Spatial Fuel Datasets

FCCS (Fuel Characteristics Classification System)

FCCS is a 1-km fuelbed map for the contiguous United States. Fuel attributes contained within each fuel code provide the fuel loading inputs for the Consume consumption model. A fact sheet for the FCCS can be found here. Please visit the FERA (Fire and Environment Research Applications) webpage for complete FCCS system documentation and references.

Right: FCCS (Fuel Characteristics Classification System) fuel beds for the Western United States overlayed by Omernik's ecoregions. Also visible in the graphic are example burn perimeters derived using dNBR. The current fire database contains over 100 fire perimeters and dNBR images.

USGS Burn Severity Mapping

Burn perimeters and dNBR images for post-2000 fires are freely distributed by the USGS. Data is downloadable and comes in GIS-ready formats. Visit the project's website for more information.

Burn severity (dNBR or Differenced Normalized Burn Ratio) is a remote sensing change detection technique utilizing the two Landsat TM/ETM+ bands most responsive to fire-induced environmental change. dNBR is best described as the magnitude of environmental change occurring during a fire. Attempting to link dNBR to biomass consumption is one of the primary challenges this study addresses. Click here for an example summary of dNBR response by fuel type for three large fires. At left, burn severity mapped using the dNBR approach by the National Burn Severity Mapping program is compared to the Fuel Characteristic Classification System (FCCS) fuelbed map, developed by FERA, to learn the distribution of fuels burned at various severities.

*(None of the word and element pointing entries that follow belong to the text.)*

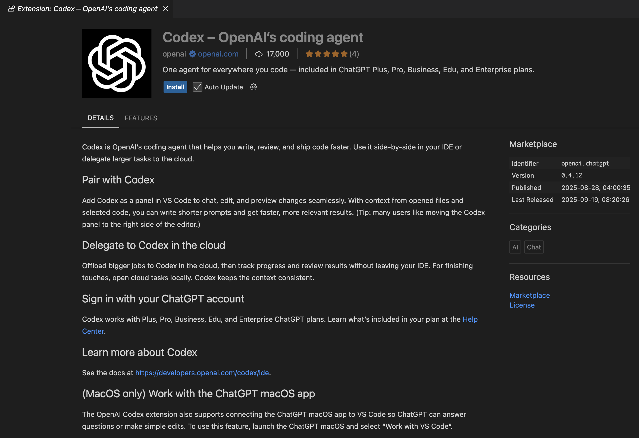
Task: Open the openai.com publisher link
Action: point(218,54)
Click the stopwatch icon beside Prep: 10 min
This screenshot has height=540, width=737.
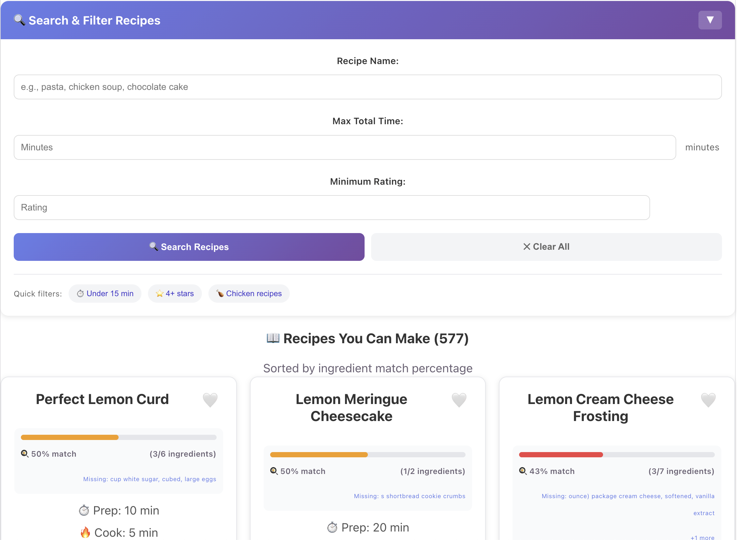pyautogui.click(x=84, y=510)
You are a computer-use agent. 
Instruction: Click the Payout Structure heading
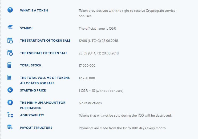point(36,128)
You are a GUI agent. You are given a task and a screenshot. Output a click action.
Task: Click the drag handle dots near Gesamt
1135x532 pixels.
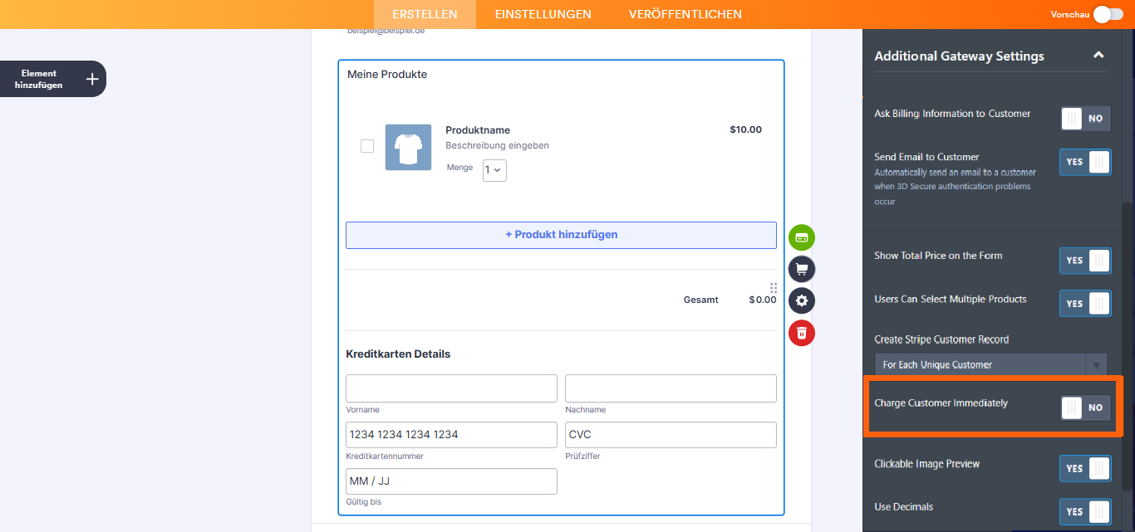pyautogui.click(x=774, y=288)
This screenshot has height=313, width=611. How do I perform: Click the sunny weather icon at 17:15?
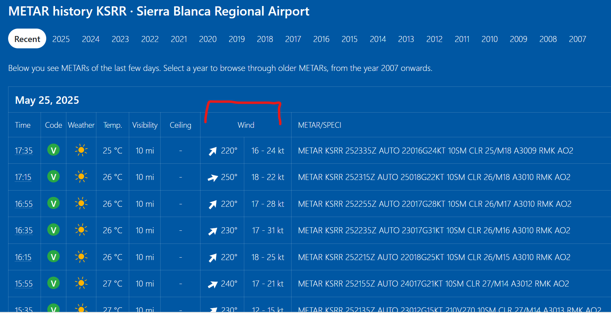[x=81, y=176]
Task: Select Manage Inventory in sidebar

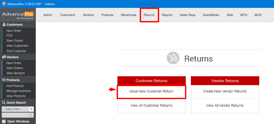Action: click(19, 91)
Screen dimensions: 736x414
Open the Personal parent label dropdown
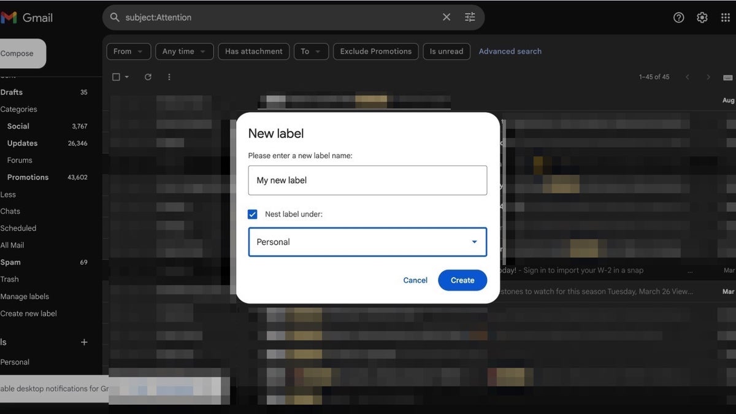point(367,242)
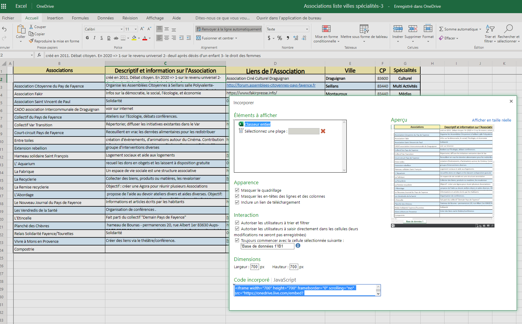Switch to the Insertion ribbon tab

tap(55, 18)
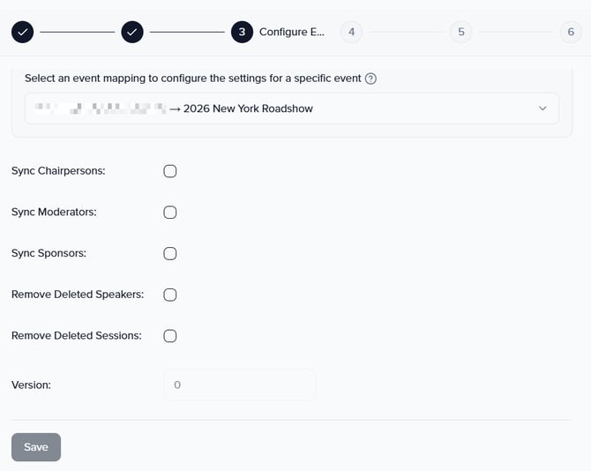Click the Configure E... step label

292,32
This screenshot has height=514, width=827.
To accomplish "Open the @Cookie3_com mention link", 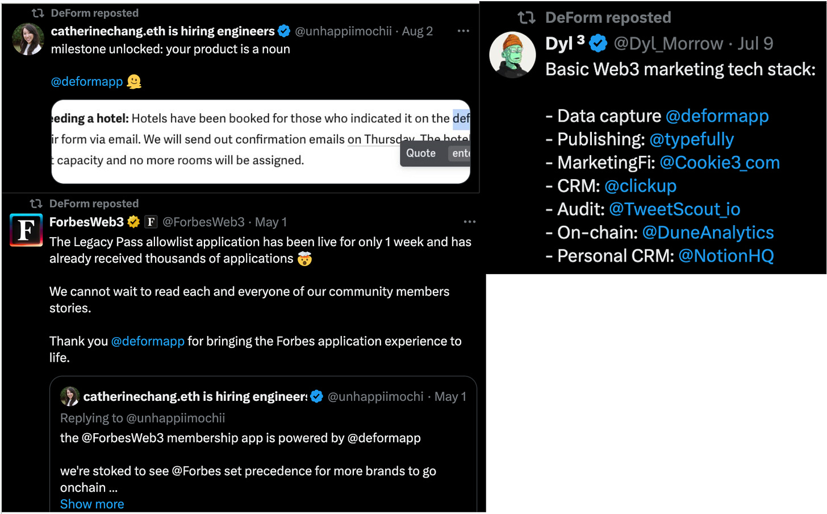I will [719, 163].
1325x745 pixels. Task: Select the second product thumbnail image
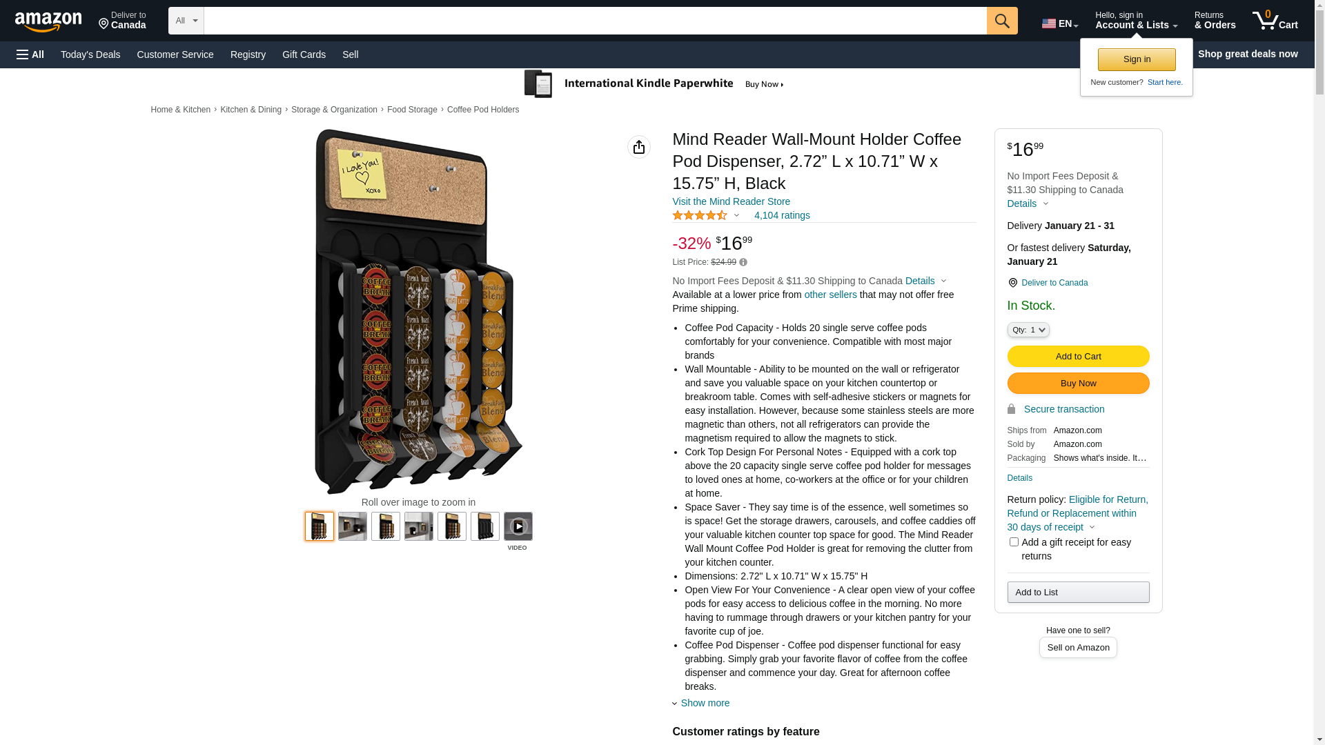coord(353,526)
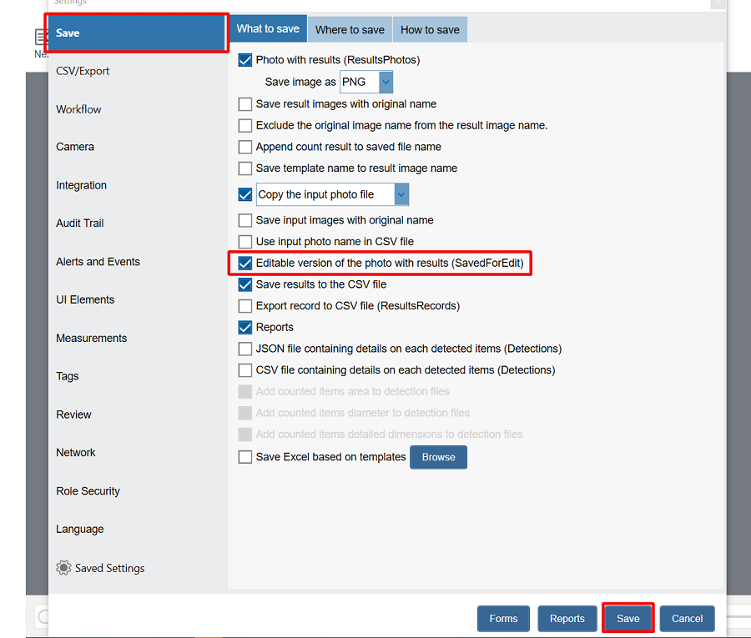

Below are charts showing the amounts of area burned for seven burn severity classes by fuelbed (top) and ecoregion (bottom) for fires mapped by the Burn Severity Mapping Program (97 fires).

Fire Effects Models

Consume 3.0

The Consume 3.0 model developed by FERA is capable of making biomass consumption estimates using FCCS descriptors and fuel moisture as model inputs. A goal of this project is to make the Consume model spatially explicit to analyze the geographic distribution of consumption patterns. More information on Consume can be found here. Consumption as a function of fuel moisture for five of the most common fuelbeds that burn in Western US (left) and for three ecoregions in the Lower-48 (right) are shown below.

NFDRS (National Fire Danger Rating System)

NFDRS is the standard model to assess fire risk for the United States. Included in the rating system are a set of equations that predict daily fuel moisture conditions. Fusing these equations with improved geostatistical weather interpolation techniques will provide fuel moisture prediction and uncertainty estimates to better inform fire effects models such as Consume.